Le président Bouteflika qui a fait de la réconciliation nationale le cœur de son programme politique a déjà gracié 17 540 terroristes entre juillet 1999 et septembre 2010.
Les négociations autour de ce nouvel accord ont commencé trois ans plutôt entre d’un côté le pouvoir et de l’autre un groupe de responsables du FIS et d’anciens émirs des groupes armés. Depuis cette date, quatre réunions ont été tenues.
Outre Sahnouni, les négociateurs sont Hassan Hattab, ancien chef du GIA et fondateur du GSPC, Rabi Cherif et Mourad Khabat également membres fondateurs du GSPC, Madi Abderahmane, fondateur du GIA, Ben Messaoud Abdelakder, ex-émir du GPSC dans le Sahara ainsi que Abdelfattah Zeraoui Hamadache, prédicateur emprisonné entre 1992 et 2003 date à laquelle il a été libéré.
Fondateur du GSPC, Hassan Hattab s’est rendu aux autorités en 2007 et vit désormais en résidence surveillée.
C’est donc ce groupe de sept personnes qui négocient avec les autorités sans pour autant préciser s’il s’agissait de militaires ou des responsables de la présidence ou des deux à la fois. On se souvient qu’en 1997, c’est l’armée qui a négocié directement avec Madani Mezrag, chef de l’AIS (armée islamique du salut) une trêve des armes qui aboutit à une amnistie des combattants de cette organisation en 1999.
Si le nombre de terroristes qui sortiront de prison devrait être de 7000, le sort d’Abderrazak El Para, émir du GSPC détenu dans un lieu secret depuis 2004, n’est pas encore tranché « Nous l’excluons pas de l’amnistie, affirme au Monde Abdelfattah Zeraoui Hamadache. Il est considéré comme un prisonnier et il est d’accord pour la solution de la réconciliation à condition qu’il conserve sa liberté d’expression. »
En l’absence d’un démenti officiel, tout porte à croire que le pouvoir décréterait donc une amnistie générale avant la fin de l’été.

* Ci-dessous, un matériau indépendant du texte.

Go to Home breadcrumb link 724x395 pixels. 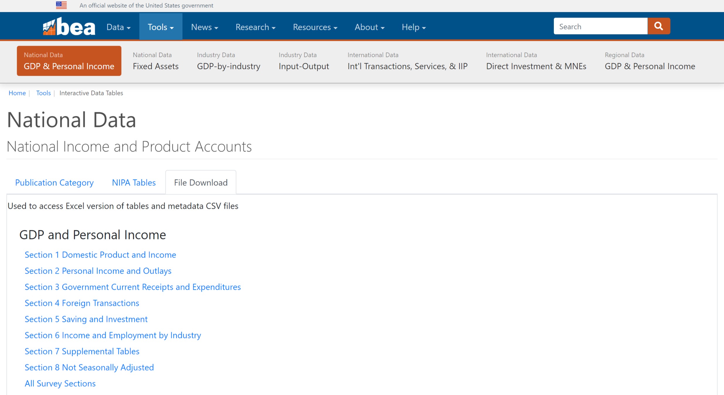[x=17, y=93]
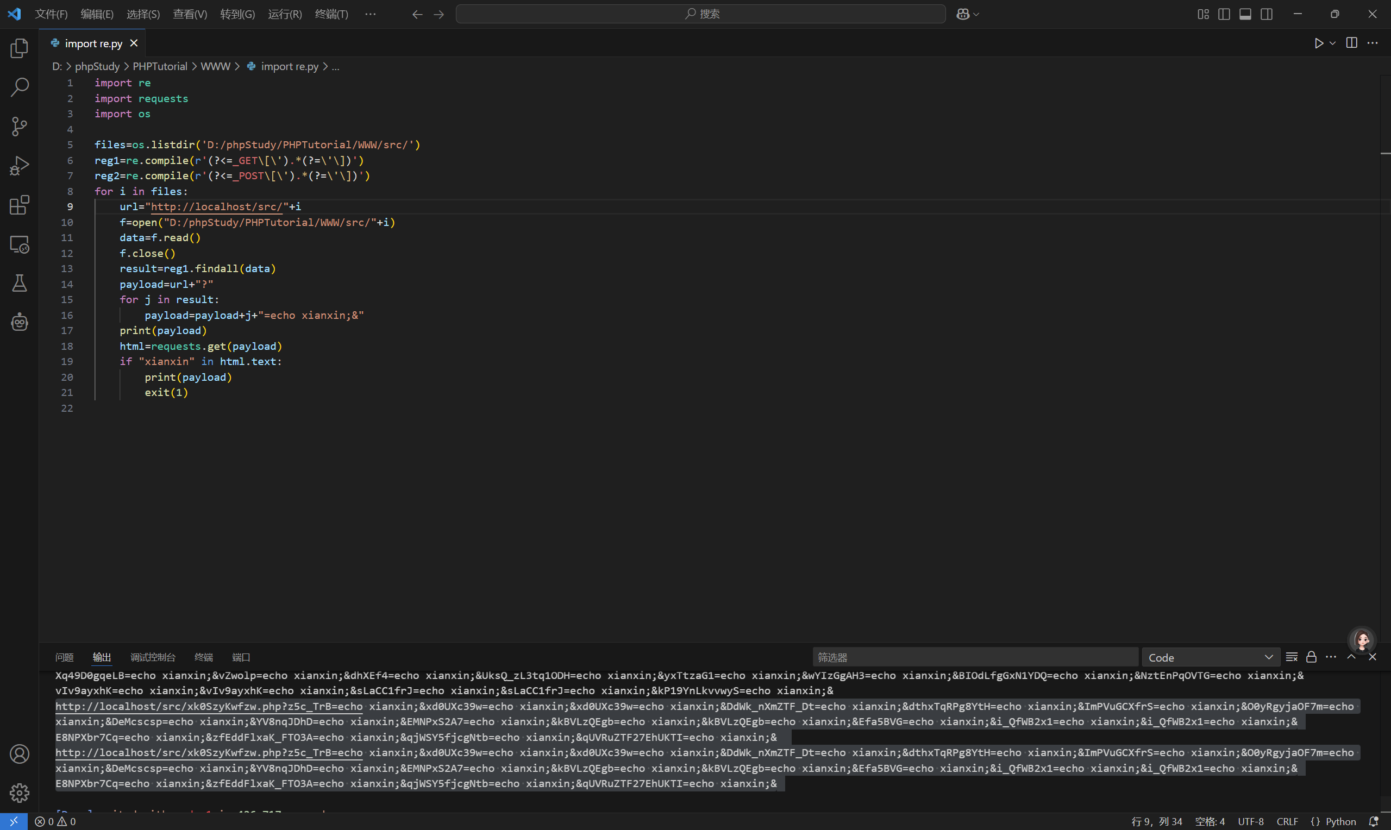Viewport: 1391px width, 830px height.
Task: Open the Explorer view in activity bar
Action: point(20,48)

Le président Bouteflika y est favorable même s’il tient à assortir cette mesure d’une condition. Le 9 avril 2009, le chef de l’Etat affirmait à Tamanrasset qu’il « n’y aura pas d’amnistie sans un dépôt total et définitif des armes ». Mais en matière de concessions accordées aux anciens terroristes, les autorités n’ont pas souvent fait dans le détail.

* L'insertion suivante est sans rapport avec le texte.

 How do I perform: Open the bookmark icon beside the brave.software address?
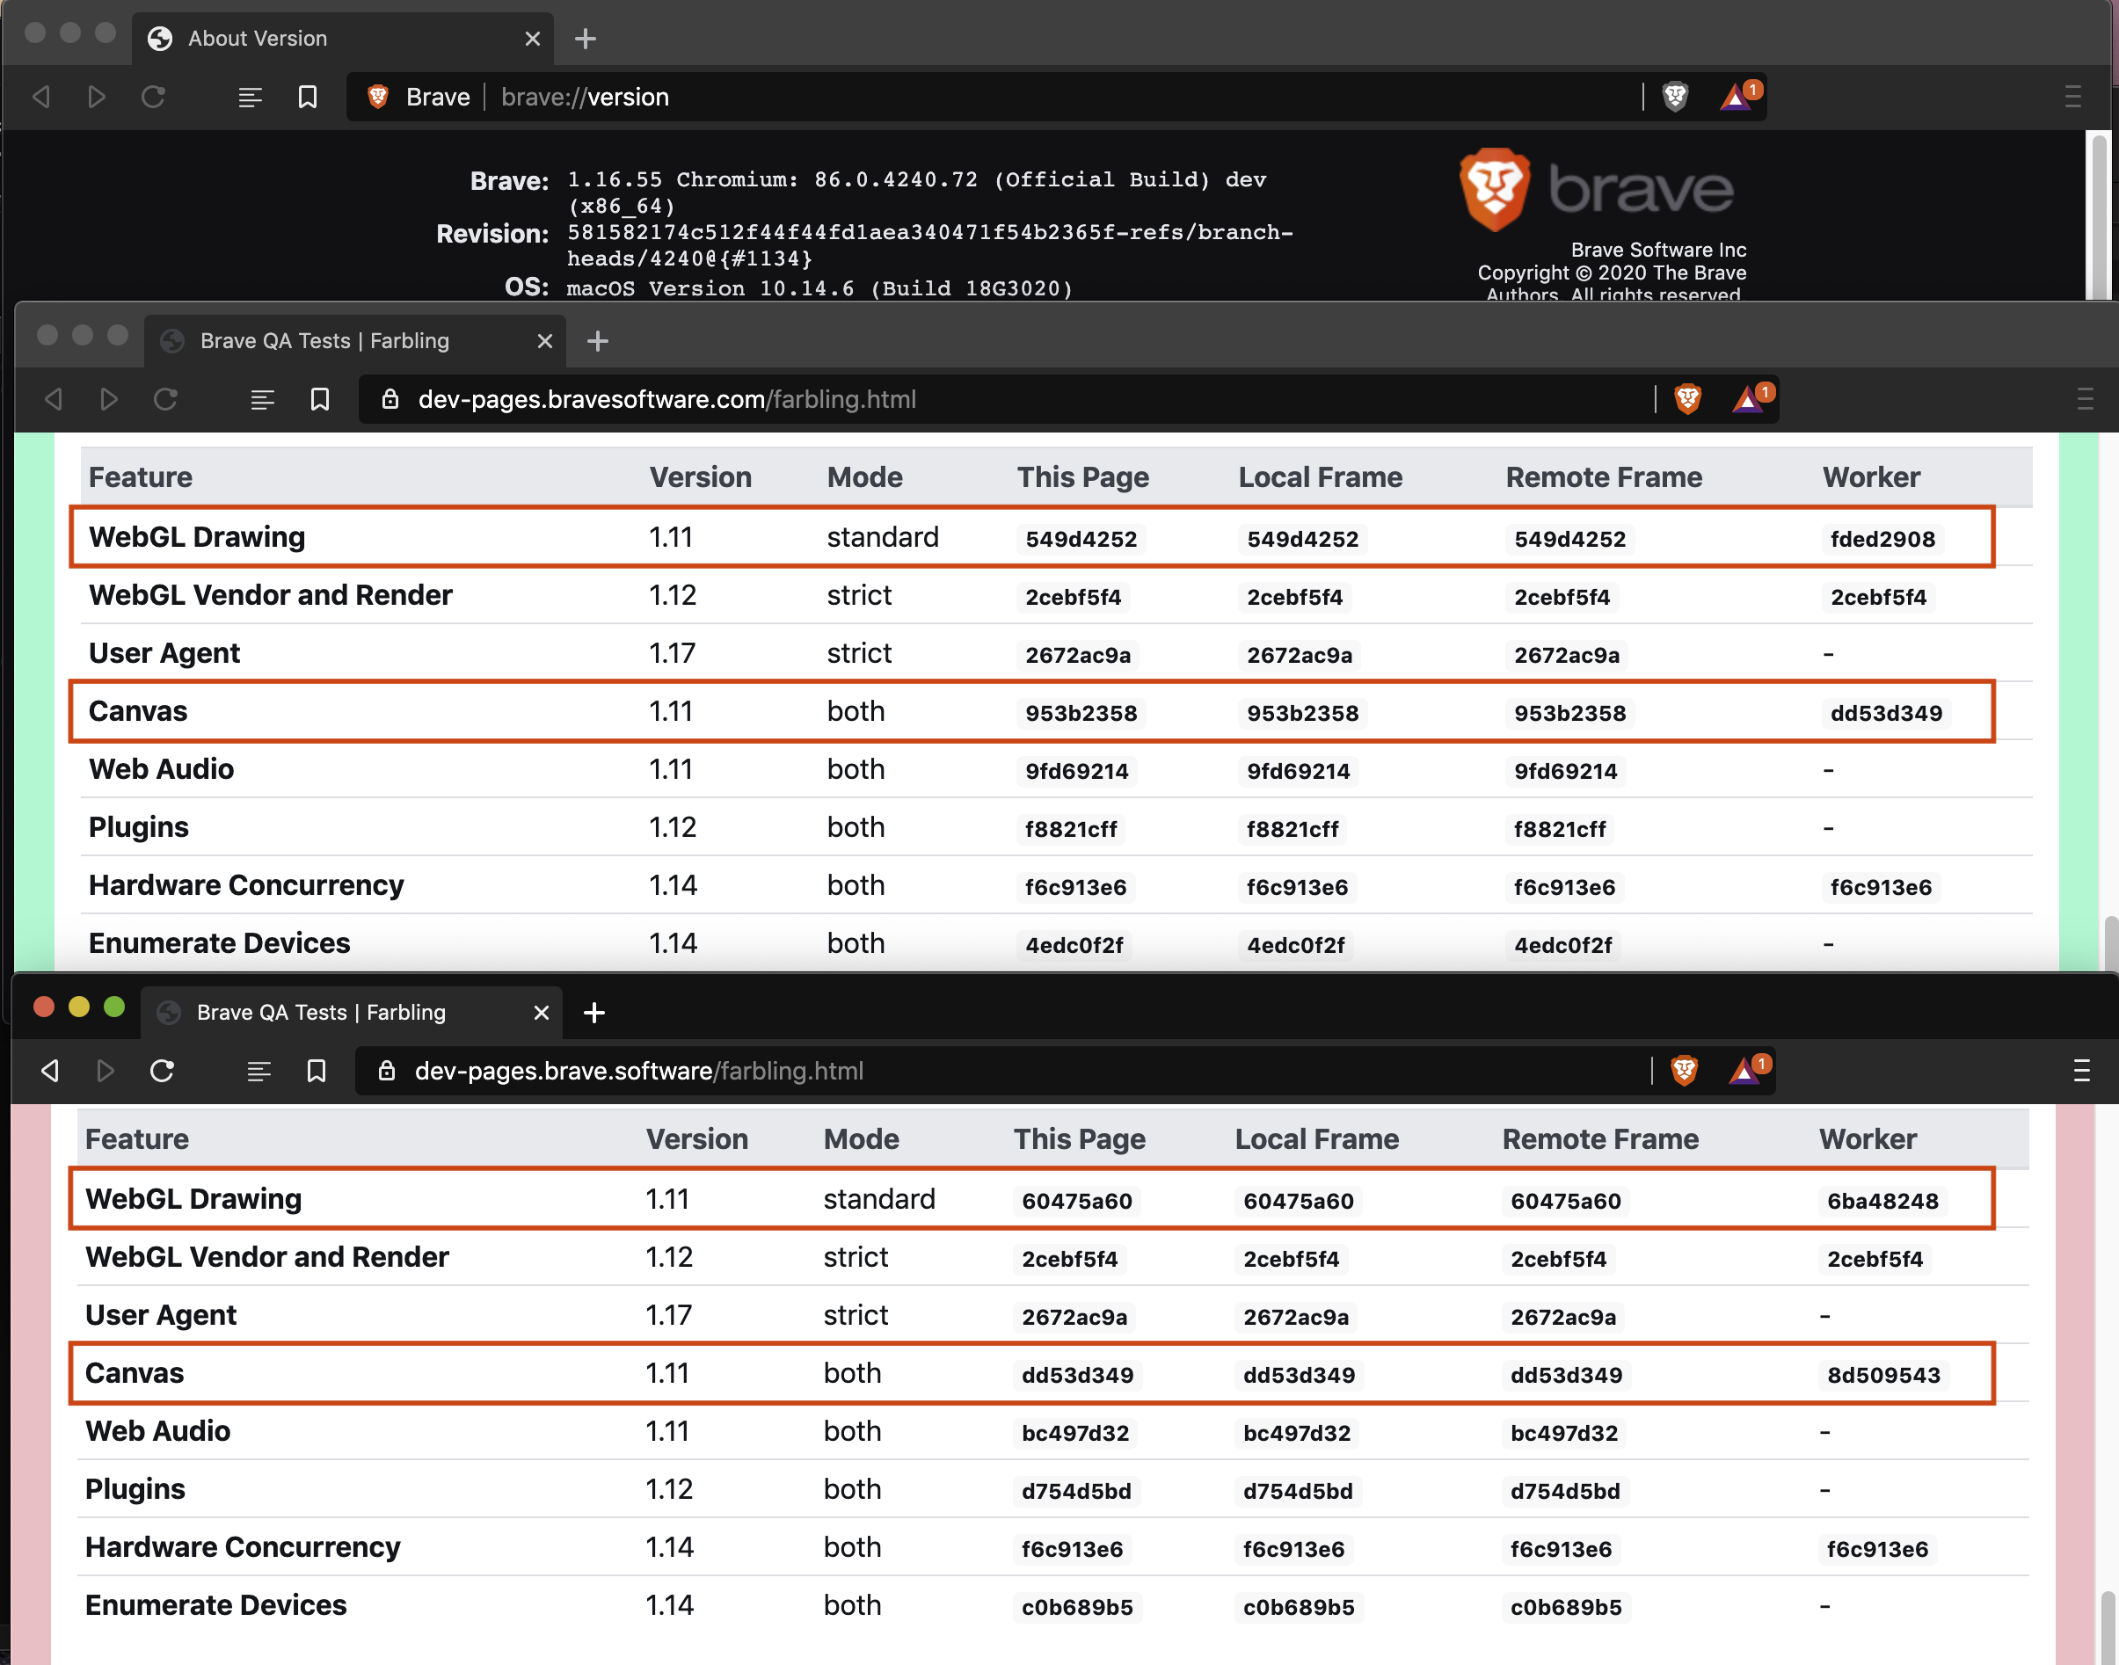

Alors que la loi exclut que les auteurs de viols et d’attentats à la bombe ou de massacres du bénéfice de la grâce, des centaines d’émirs et d’activistes sont aujourd’hui libres sans être passés par la case justice. Bien mieux de nombreux émirs ont pu recycler l’argent des maquis dans le commerce sans la moindre inquiétude.

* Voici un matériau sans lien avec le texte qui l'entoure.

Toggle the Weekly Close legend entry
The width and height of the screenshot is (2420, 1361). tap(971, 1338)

Alors pour amener le pouvoir à respecter ces nouveaux engagements, les membres du groupe des sept mettent un coup de pression, quitte à recourir au chantage des armes. « Nous lançons un appel avant qu’il ne soit trop tard : ou bien on arrête la tragédie ou bien cela va continuer », affirme Hachemi Sahnouni.
Zeroaui Hamadache se fait plus explicite avec des accents que l’on croyait révolus : « Ou le chemin de la réconciliation, ou celui du sang. Si rien ne passe pas, des islamistes vont reprendre les armes et ce sera une guerre civile totale, que nous voulons éviter. »
L’amnistie générale un prélude aux retours du FIS sur la scène politique ? Sans doute, même si les initiateurs de ce mouvement prennent des gants, sans doute pour ne pas braquer les Algériens encore traumatisés par une guerre atroce qui a fait plus de 100 000 morts.
Alors vers un retour du FIS ? « Pas forcément sous la forme d’un parti », tempère Sahnouni dans les colonnes du Monde.
Même si le pouvoir écarte la perspective que l’ex-FIS participe à nouveau à la vie politique, ces anciens responsables ne désespèrent pas de revenir par la petite porte.